Even surrounded by the quiet, his mind still raced. Currently, it took him back to the time he had stood on this very spot and said goodbye. The ceremony had given him some peace of mind, enabling him to step over the threshold into the future and towards whatever new things life had in store for him. Never in a million years would he have thought life would lead him back here.
He was so deep in thought that he failed to register the footsteps behind him or the other man’s presence, until he heard a familiar voice say his name.
The dam he had built to keep his emotions in check, using every ounce of his willpower, broke at the sound of the only person who had ever been able to coax them out to their full extent. And tears finally started to flow.
A letter from Tamms Correctional Center, informing Noah that an altercation with a fellow inmate had resulted in Winston Mayer’s death, had arrived at the farm early last week; a package with the plastic pouch containing his father’s ashes followed four days later. Originally, the message was sent to the apartment he had shared with Luke. After Noah’s phone call had started the chain of events that sent his dad to the Tamms CMAX unit, and he had closed the door to his past with a ritual, Noah had never bothered to update his address with the Illinois Department of Corrections. But because Oakdale was the town where everybody knew everybody else’s business, Mr. Reece’s new tenant had forwarded the mail to Snyder farm.
For once, the meddling aspect of Oakdale left Noah feeling grateful. It had meant the news of his father’s death was conveyed through a call from Lily, instead of a missive to the LA apartment that—after seven months of living in it—only half felt like home because only half of his heart was there. Lily had promised him the ashes would be kept at the farm until he had made arrangements to pick them up, and her assertions of love and commiseration were followed by a FedEx delivery the next day of a whopping two pounds of Emma’s oatmeal raisin cookies and a heartfelt, five page long, handwritten letter from the lady herself.
And now here he was, arriving in town under the radar and sitting in what used to be his favourite spot in the world; until that same world had intervened with his happiness over and over again, and had replaced memories of midnight swims, and September picnics, and making love after a walk in the moonlight, with memories of a ritual send-off for an abusive father, and standing by the man he loved at an impromptu memorial for the man he despised, and belonging to a family left behind when he moved six states away.

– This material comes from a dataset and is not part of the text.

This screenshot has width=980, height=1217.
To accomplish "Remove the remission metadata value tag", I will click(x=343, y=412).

Through the tearful hiccups that shook his frame, he could sense Luke sitting down behind him, see his legs planted on either side of his own, and feel strong arms sliding around his midsection, Luke’s chest pressing against his back. “I’m so sorry about your dad, Noah.”

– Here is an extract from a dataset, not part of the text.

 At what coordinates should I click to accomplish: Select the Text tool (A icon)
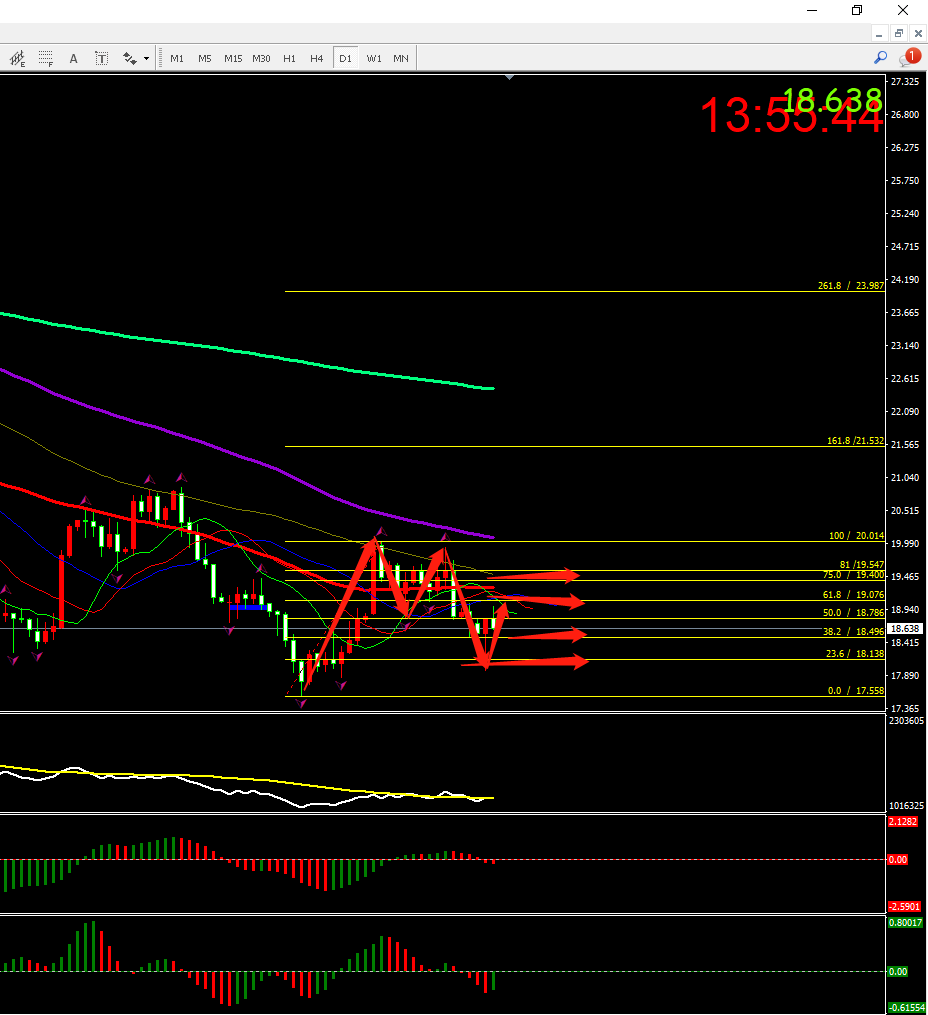(73, 58)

He wanted to lean in. It had been seven months since he’d seen Luke, and way, way longer since he’d touched this much of him. Determined to give the other man the time and space he had promised to give him, communication between them had been scarce and always at Luke’s instigation. Noah physically craved to be close to Luke again and the thought of moving away from the comfort enveloping him made him queasy. But he had to. He didn’t deserve this.
Noah shifted forward, out of Luke’s arms, out of Luke’s reach, standing up and taking a few steps towards the water’s edge. He stood there, body shaking with sobs that wouldn’t cease, face streaked with tears that wouldn’t stop. “You shouldn’t do this, Luke.” Noah uttered the words with difficulty. “I don’t deserve your sympathy. I’m a terrible person.” He turned his back on the blond, too ashamed to face him, not seeing the confusion that clouded over his former boyfriend’s face.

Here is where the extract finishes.